++++ Records to process
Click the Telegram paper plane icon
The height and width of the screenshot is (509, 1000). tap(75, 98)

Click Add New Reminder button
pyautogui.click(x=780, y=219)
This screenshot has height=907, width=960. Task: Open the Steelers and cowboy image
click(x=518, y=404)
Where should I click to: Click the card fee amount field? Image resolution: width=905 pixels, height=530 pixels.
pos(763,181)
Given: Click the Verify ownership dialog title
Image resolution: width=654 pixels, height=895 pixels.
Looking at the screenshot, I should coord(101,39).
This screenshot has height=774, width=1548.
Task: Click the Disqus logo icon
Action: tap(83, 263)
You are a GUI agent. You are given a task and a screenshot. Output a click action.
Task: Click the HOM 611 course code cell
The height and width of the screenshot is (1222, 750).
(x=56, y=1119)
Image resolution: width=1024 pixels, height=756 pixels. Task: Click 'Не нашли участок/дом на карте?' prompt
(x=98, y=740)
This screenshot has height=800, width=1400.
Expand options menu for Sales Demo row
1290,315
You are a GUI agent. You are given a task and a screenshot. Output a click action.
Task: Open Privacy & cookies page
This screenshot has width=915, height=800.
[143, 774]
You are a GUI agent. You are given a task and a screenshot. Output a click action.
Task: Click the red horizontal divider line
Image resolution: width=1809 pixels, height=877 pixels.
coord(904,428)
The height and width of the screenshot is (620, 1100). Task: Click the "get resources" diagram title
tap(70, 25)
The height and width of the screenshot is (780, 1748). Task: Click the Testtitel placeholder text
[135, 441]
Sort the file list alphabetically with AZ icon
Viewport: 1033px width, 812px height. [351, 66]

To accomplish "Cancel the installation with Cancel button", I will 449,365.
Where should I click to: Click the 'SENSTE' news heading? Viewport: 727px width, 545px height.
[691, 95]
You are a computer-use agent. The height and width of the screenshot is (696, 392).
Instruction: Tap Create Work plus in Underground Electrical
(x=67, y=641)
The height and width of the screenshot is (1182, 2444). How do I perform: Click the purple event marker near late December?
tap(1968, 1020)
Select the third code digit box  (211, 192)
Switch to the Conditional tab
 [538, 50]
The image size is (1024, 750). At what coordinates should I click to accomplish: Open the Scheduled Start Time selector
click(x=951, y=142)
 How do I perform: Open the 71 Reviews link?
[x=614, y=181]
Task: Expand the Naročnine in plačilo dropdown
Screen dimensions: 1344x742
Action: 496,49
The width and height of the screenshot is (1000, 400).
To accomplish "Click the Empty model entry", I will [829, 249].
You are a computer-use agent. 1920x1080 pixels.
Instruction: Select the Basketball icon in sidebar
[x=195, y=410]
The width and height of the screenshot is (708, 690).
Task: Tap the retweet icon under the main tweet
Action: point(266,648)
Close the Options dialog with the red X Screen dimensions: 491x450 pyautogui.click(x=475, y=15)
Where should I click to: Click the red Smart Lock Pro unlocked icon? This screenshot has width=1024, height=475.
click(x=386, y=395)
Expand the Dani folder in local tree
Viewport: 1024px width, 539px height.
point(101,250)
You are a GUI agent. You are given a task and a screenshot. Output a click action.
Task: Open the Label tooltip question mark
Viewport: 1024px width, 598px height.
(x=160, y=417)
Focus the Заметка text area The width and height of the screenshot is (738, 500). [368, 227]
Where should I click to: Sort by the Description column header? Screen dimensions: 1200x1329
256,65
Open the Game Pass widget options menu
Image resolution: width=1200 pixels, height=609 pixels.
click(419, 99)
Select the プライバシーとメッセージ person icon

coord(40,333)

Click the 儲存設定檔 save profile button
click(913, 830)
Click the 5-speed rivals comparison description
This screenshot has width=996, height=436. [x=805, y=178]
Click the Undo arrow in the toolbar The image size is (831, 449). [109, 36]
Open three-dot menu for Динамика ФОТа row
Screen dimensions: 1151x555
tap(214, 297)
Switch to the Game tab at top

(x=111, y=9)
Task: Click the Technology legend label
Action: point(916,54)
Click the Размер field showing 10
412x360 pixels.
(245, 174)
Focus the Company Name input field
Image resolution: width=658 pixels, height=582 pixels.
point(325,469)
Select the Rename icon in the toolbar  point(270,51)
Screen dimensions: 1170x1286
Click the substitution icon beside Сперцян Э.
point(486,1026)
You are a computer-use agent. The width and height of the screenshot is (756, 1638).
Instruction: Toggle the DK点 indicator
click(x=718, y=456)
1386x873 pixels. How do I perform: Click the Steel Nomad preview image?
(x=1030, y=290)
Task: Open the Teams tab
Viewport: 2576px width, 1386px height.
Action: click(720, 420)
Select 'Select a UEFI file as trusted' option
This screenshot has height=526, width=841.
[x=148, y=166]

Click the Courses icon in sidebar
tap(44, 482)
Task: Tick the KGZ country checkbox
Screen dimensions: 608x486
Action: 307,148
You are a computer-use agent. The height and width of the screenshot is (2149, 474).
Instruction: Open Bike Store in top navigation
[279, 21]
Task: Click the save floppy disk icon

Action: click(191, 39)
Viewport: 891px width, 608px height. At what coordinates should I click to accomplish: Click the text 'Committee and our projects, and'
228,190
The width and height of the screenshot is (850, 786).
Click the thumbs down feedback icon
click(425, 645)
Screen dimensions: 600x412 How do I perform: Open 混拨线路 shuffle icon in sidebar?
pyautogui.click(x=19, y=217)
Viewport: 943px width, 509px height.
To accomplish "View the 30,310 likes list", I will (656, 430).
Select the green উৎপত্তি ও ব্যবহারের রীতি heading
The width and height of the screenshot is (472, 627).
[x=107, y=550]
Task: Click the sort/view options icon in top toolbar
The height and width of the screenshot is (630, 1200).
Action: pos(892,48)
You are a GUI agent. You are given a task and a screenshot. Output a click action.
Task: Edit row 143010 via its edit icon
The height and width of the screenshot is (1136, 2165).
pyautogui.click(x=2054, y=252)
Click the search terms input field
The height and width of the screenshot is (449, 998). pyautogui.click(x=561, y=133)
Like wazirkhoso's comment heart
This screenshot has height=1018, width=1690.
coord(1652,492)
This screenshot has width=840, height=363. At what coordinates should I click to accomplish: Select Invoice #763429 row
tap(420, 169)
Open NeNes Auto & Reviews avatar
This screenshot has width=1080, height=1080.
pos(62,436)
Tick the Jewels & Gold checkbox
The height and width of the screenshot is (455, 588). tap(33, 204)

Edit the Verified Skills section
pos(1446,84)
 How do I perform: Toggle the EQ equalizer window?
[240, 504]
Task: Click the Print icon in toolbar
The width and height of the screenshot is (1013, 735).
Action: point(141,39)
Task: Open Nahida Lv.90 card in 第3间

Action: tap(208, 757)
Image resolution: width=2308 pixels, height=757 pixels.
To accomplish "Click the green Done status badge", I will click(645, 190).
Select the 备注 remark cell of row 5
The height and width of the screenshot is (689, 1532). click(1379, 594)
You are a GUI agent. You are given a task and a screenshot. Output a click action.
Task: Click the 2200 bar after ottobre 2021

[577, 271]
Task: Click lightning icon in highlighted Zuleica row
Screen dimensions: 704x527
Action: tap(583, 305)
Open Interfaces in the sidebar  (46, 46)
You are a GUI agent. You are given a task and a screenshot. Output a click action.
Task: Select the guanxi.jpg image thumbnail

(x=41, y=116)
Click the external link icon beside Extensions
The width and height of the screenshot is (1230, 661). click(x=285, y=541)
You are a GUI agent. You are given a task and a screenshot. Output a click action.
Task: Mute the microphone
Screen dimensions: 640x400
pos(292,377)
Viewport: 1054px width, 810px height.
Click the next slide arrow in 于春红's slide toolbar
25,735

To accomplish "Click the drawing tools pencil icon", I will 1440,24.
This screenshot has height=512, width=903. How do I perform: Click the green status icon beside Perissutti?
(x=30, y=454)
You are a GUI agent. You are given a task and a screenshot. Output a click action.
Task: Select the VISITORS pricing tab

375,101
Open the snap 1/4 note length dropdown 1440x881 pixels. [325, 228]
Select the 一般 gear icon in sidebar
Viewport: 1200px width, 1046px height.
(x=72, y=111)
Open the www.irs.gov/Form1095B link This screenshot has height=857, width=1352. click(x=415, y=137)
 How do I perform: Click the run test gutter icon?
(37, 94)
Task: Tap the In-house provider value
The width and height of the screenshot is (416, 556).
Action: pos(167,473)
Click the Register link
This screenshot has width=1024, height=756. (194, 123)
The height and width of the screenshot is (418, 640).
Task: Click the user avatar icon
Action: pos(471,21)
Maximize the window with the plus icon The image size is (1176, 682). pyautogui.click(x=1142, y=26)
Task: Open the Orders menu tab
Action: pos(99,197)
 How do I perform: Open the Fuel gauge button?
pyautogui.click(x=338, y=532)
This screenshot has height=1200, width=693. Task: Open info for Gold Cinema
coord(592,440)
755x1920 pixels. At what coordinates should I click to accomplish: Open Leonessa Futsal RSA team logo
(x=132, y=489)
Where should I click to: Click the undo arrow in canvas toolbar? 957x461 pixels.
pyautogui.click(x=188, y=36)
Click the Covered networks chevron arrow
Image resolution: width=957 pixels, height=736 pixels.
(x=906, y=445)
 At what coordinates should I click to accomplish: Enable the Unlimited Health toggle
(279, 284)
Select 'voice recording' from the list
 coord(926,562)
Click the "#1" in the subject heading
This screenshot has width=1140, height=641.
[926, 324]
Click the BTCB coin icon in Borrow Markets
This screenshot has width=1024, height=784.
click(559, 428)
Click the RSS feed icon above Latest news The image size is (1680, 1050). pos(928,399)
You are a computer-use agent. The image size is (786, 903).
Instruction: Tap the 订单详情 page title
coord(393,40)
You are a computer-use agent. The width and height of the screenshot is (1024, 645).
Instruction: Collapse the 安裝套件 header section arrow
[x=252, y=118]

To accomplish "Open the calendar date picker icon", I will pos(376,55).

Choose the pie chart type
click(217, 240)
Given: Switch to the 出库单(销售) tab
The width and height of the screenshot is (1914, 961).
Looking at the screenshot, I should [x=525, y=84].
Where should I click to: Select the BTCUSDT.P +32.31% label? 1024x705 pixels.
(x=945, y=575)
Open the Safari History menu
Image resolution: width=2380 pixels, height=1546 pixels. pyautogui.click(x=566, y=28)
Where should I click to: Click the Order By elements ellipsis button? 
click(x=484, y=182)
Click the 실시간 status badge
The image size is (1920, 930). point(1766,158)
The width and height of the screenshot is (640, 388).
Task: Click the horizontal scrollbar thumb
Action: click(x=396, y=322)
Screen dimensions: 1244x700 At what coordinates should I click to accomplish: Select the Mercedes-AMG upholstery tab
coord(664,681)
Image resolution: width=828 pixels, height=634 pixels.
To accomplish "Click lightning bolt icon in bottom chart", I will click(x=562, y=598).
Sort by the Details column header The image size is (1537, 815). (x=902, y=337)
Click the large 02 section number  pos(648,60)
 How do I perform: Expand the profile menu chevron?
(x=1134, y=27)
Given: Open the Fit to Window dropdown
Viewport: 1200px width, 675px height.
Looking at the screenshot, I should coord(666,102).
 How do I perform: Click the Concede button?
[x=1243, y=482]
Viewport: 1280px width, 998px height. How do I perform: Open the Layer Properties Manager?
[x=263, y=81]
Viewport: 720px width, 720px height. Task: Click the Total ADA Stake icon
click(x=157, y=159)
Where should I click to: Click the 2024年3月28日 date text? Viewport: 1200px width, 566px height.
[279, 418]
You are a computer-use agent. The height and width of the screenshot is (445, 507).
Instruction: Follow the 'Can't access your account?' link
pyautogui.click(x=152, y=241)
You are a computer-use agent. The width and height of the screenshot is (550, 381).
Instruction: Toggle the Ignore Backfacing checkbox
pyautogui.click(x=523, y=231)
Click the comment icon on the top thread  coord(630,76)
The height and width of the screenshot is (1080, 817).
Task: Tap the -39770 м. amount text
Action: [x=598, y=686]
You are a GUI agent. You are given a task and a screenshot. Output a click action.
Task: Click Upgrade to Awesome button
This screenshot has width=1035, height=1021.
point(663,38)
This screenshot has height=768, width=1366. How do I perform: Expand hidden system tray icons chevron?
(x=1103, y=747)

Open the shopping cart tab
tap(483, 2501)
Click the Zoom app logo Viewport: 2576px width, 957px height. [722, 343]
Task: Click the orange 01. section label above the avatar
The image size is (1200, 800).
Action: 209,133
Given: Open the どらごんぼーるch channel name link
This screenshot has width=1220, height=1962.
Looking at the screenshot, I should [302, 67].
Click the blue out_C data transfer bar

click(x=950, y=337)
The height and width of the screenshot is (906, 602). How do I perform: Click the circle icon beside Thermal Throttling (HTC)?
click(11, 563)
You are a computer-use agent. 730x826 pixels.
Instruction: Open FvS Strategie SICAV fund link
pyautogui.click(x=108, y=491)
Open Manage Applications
++++++++
◆ **Directions for this task**: Write out, from the lines above, only those from the line with "Sort by the Details" to the line with "Given: Open the Fit to Window dropdown", exactly as given, including the first and the last.

◆ **Expected output**:
Sort by the Details column header The image size is (1537, 815). (x=902, y=337)
Click the large 02 section number  pos(648,60)
 How do I perform: Expand the profile menu chevron?
(x=1134, y=27)
Given: Open the Fit to Window dropdown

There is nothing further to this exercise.